* **PROBLEM REQUIREMENTS**: Translate this sentence from the text about Christmas stockings below into Spanish: "Thankfully I recently scored another damaged quilt on Ebay, so I was set there."

* **TEXT SECTION**:
I still have a lot of the log cabin quilt left.  It may be stockings or it may be bears.  Or it may be a little of each.

And because I can't resist a bargain, I found another quilt on Ebay over the holiday weekend and it's in the hands of the USPS as I type this.

Friday, October 10, 2014

It’s beginning to look a lot like . . . Christmas?

Yes, already.

One of the stores I deal with in Philadelphia was kind enough to let me know far in advance that she wanted about 20 Christmas stockings for the holiday season. I sent her links to the stockings I had in the Etsy shop last year, and she really liked the vintage quilt ones.

Thankfully I recently scored another damaged quilt on Ebay, so I was set there. She and I talked about embellishment on the stockings, and while she liked the “Joy” ones I did last year, she asked if I could do something to resemble the LOVE statue in Philadelphia – she said that everything in the shop with that logo practically sold itself. Merchandise that sells itself? I’m so there.

I played with fonts on the work computer one day and enlarged them until I got a good size for a stocking embellishment, then I traced it onto cardstock and cut it out like a stencil.

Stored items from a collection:

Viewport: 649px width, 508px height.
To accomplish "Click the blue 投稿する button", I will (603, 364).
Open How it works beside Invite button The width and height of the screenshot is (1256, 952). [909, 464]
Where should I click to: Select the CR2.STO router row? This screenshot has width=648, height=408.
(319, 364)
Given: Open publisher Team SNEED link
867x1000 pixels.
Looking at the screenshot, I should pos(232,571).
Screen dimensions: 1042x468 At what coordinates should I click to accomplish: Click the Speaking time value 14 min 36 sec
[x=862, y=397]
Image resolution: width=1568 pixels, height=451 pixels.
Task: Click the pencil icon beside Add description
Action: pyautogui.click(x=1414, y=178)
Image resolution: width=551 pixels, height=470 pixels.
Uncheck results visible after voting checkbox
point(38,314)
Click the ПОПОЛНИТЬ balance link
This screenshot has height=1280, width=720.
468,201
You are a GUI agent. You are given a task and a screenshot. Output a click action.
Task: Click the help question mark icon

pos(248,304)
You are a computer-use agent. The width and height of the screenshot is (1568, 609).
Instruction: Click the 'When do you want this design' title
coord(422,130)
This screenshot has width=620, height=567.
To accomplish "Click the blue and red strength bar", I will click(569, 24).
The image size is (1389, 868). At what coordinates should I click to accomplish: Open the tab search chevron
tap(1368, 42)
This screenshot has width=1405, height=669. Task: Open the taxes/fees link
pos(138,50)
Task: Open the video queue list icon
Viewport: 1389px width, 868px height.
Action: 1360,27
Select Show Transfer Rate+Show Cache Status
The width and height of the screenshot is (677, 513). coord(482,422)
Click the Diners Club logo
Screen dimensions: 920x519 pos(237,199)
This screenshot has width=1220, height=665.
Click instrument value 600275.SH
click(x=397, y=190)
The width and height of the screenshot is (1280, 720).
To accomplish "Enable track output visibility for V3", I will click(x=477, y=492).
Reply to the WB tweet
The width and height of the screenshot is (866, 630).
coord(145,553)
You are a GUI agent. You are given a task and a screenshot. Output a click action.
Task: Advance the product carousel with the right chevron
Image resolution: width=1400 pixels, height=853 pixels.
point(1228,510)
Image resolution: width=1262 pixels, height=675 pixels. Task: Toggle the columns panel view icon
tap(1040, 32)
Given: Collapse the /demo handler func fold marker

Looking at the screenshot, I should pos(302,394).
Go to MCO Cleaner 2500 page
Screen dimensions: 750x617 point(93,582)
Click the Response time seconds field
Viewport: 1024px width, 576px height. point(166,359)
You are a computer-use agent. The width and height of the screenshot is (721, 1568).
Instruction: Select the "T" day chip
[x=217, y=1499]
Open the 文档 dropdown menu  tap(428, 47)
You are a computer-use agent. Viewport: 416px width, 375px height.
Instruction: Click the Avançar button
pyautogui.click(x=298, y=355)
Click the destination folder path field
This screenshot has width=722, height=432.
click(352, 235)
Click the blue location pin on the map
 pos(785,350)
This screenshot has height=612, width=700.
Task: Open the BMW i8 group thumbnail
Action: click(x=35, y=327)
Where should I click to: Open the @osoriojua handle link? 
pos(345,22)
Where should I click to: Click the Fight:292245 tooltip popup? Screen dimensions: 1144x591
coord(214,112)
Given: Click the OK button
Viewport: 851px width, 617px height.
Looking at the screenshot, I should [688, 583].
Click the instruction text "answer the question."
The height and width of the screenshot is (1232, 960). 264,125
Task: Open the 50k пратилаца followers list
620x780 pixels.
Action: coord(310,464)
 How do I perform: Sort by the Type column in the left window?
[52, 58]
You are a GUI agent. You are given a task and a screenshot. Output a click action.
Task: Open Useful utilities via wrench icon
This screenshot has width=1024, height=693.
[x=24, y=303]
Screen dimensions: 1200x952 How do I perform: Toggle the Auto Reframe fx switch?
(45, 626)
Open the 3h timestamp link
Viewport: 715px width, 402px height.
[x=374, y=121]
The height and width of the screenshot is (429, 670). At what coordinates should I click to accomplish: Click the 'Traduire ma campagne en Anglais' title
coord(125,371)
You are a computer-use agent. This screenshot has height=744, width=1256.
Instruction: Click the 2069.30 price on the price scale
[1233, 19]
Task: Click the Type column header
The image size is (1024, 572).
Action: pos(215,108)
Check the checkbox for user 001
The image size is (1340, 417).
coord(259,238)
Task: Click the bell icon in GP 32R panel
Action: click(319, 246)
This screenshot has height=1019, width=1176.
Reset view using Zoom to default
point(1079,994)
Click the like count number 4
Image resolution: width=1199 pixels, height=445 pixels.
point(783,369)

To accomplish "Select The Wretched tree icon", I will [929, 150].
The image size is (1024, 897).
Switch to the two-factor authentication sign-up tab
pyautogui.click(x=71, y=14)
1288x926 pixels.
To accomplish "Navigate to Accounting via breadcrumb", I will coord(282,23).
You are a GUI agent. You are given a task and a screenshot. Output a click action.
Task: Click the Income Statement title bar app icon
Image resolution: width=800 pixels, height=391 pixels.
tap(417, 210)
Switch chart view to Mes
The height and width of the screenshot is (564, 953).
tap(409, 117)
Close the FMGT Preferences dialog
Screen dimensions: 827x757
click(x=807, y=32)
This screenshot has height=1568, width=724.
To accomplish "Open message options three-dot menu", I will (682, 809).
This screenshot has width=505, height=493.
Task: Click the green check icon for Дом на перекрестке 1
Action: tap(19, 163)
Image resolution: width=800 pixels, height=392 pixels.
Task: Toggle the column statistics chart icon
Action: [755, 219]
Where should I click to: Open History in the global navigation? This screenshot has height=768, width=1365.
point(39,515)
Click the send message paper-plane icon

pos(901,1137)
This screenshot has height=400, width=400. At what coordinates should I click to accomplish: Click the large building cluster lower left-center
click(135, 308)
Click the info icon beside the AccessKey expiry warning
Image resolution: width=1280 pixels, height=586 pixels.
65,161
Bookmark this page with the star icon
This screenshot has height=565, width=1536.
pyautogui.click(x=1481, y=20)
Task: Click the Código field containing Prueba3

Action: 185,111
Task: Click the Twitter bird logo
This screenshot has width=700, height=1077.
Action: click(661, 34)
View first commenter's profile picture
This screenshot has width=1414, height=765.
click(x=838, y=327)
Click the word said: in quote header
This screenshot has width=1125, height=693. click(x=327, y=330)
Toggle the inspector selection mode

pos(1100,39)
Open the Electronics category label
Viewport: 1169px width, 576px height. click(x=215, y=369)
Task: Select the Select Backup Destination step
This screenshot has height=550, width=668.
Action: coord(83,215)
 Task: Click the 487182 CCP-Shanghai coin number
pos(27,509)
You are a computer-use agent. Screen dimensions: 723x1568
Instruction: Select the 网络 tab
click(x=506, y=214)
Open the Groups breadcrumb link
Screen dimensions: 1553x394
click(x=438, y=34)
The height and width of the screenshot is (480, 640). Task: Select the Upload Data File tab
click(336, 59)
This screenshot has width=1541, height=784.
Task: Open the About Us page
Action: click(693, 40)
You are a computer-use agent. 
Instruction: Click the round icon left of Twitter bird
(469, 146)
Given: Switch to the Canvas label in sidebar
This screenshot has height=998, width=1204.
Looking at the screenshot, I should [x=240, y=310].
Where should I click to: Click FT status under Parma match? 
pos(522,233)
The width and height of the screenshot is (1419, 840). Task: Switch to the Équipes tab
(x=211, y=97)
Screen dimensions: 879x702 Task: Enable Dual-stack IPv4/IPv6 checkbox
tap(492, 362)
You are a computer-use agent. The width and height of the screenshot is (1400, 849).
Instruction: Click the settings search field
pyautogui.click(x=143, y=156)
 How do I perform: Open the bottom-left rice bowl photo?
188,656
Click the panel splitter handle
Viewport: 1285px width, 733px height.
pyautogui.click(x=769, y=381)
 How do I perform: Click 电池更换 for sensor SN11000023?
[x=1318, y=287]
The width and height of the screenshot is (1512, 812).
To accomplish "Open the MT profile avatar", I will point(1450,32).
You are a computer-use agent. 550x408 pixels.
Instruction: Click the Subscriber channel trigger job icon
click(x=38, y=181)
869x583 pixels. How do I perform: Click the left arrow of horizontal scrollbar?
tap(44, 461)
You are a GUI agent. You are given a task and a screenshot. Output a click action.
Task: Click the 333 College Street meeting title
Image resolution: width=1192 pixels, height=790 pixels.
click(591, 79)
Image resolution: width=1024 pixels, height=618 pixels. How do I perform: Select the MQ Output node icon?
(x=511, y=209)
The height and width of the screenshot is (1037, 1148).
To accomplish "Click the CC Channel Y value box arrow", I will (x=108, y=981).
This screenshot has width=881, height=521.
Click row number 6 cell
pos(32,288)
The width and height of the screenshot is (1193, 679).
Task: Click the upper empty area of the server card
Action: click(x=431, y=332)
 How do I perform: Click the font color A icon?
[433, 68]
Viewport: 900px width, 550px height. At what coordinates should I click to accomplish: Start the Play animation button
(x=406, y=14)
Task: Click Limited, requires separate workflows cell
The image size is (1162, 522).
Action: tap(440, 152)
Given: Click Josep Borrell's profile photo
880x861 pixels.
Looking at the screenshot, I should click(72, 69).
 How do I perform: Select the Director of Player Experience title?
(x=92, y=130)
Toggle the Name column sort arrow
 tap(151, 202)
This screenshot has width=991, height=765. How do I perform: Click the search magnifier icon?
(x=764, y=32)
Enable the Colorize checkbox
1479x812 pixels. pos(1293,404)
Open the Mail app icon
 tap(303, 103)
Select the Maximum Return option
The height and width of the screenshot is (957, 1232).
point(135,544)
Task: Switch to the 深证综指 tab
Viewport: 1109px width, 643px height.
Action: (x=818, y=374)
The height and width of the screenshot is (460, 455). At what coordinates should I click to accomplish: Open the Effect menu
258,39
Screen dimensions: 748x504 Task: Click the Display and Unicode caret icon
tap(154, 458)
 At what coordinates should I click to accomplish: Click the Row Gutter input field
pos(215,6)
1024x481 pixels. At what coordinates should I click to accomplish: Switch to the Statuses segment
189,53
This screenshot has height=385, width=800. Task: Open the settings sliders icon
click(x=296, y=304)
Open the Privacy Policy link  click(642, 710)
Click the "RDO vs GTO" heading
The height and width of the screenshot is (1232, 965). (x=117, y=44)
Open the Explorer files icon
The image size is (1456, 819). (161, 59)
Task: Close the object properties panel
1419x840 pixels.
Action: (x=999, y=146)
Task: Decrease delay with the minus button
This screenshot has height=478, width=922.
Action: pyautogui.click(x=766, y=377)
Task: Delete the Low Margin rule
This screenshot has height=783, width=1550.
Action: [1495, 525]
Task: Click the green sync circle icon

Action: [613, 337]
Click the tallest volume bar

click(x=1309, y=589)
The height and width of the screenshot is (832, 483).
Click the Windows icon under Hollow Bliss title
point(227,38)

* **WRITTEN SOLUTION**: Por suerte, hace poco conseguí otra colcha dañada en Ebay, así que eso ya lo tenía resuelto.